Instructions for the task
Your task is to repeat exactly the lines from the one with "This screenshot has width=917, height=606." through the end of the records, both included; please leave the pictures out.

_ _ _ _

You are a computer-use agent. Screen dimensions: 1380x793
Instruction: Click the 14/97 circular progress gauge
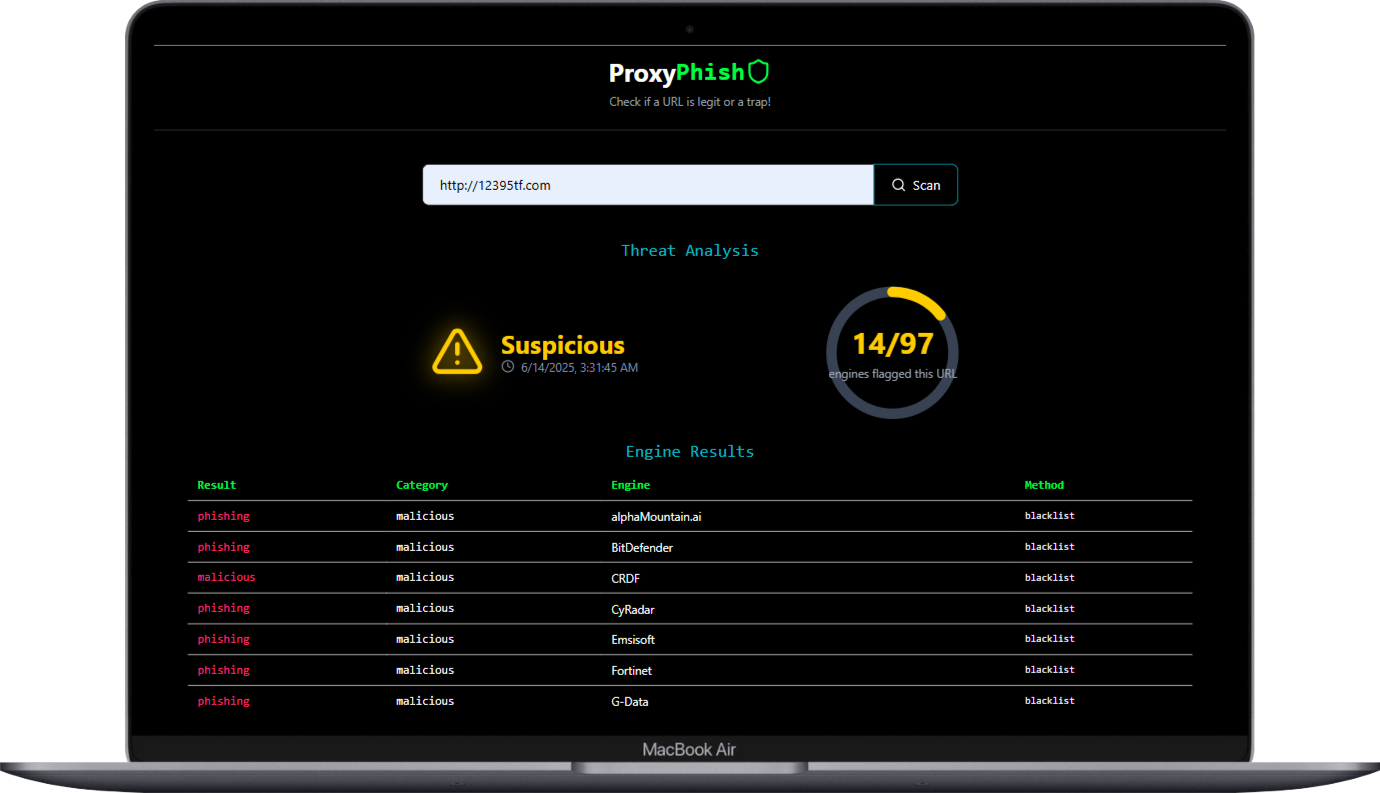(892, 352)
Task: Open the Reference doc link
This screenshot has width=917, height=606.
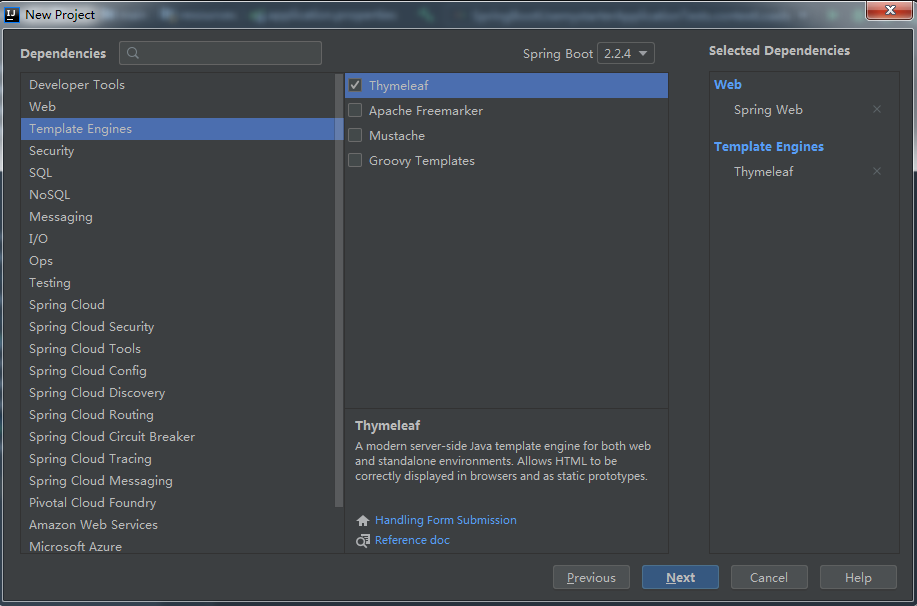Action: [412, 540]
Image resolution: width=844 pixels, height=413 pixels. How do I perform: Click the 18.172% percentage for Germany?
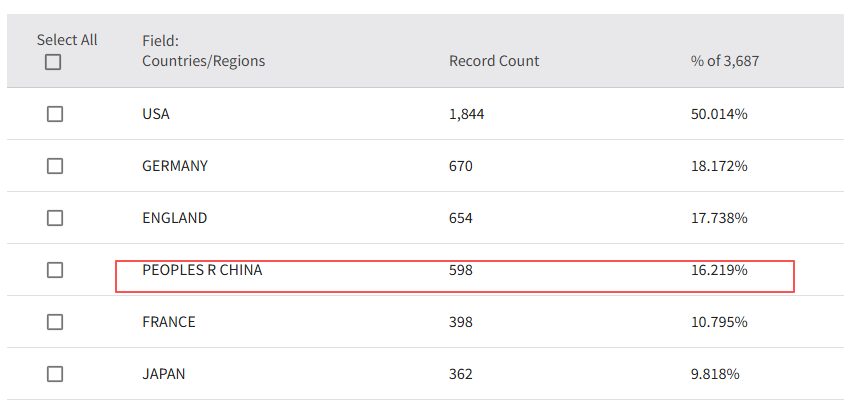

_ _ _ _

Answer area
This screenshot has width=917, height=606.
Action: [412, 540]
Image resolution: width=844 pixels, height=413 pixels. How do I perform: Click the 18.172% percentage for Germany?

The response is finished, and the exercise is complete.